“There is much that still needs to be resolved” surrounding the UK’s climate and energy policies following leaving the European Union.
This is according to a new policy brief from the UK Energy Research Centre (UKERC) analysing the “undeniably important impact” of Brexit on the UK meeting its net zero targets
When it comes to the UK emissions trading scheme (ETS), the UKERC highlighted the uncertainty over the UK’s carbon price with the UK ETS beginning formal operation on 1 January but a carbon price not being set until May, when prices reached £50 per tonne.
Alongside this, the government stated in December’s energy white paper that the UK ETS would be “the world’s first net zero emissions trading scheme” and that it would “consult in due course on how to align the cap with an appropriate net zero trajectory”, which the UKERC said would require the expansion of the scheme to cover all sections of the economy.
It has subsequently been announced that the UK ETS will not be tightened to align with net zero until 2023, if possible, and no later than 2024.
Additionally, having left the Internal Energy Market, the UK has also left the European institutions that oversee the functioning of the EU’s energy market, therefore – as the UKERC described it – going from rule maker to rule taker. Examples include the UK’s transmission system operators, which will leave both the gas and electricity European Networks of Transmission System Operators, and Ofgem, which will leave the Agency for the Cooperation of Energy Regulators and the Council of European Energy Regulators.

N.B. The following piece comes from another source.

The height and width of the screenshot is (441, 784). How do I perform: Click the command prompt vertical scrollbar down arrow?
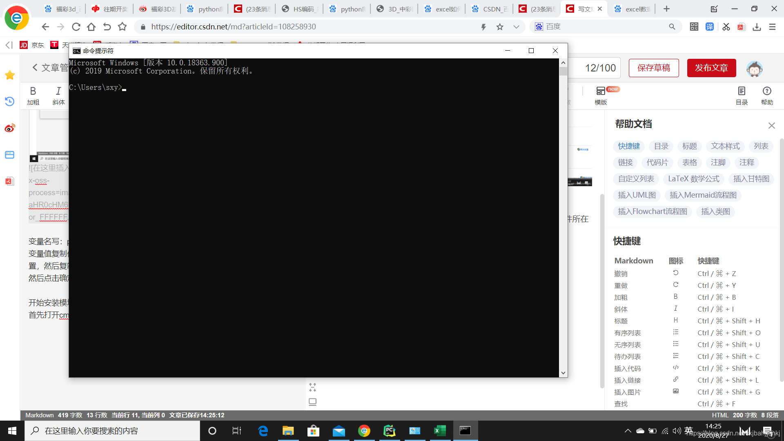coord(563,373)
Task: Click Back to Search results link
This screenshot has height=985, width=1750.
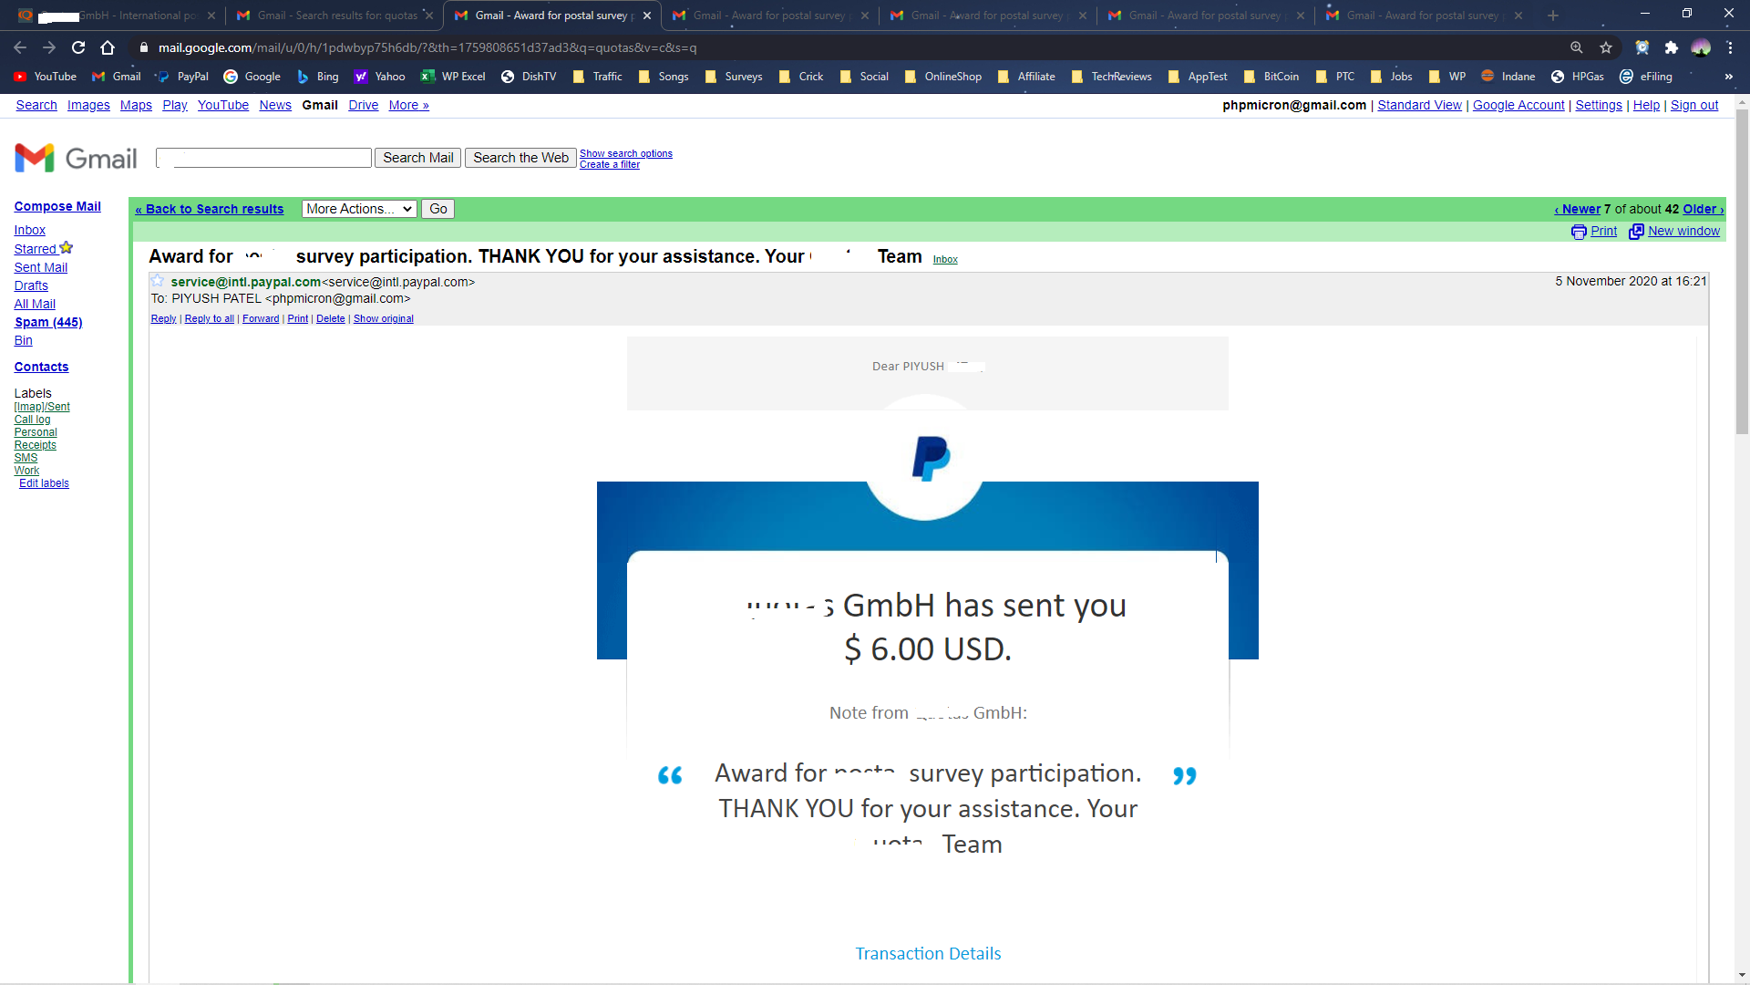Action: click(210, 209)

As a result, relevant government departments and organisations will need to spend considerable time and effort trying to influence future EU choices that affect them, the UKERC said.
Alongside this, the diverting of UK civil service resource was highlighted, as it has had to dedicate much of its capacity to Brexit. The UKERC warned that there may be opportunity costs of doing so during an important time for climate change.
The energy and ETS provisions of the Trade & Cooperation Agreement indicate that negotiations about how to set up replacement regimes and rules will be ongoing for some years to come, according to the UKERC, which suggested that the UK therefore needs to recognise this and ensure that there is sufficient civil service capacity in place to concentrate on how to meet carbon targets whilst maintaining system resilience and affordable energy prices.
“While it should be recognised that climate change issues have been given priority in the overall agreement, when it comes to how this cooperation will work in practice there is much that still needs to be resolved, as there is in many other sectors,” the policy brief concludes.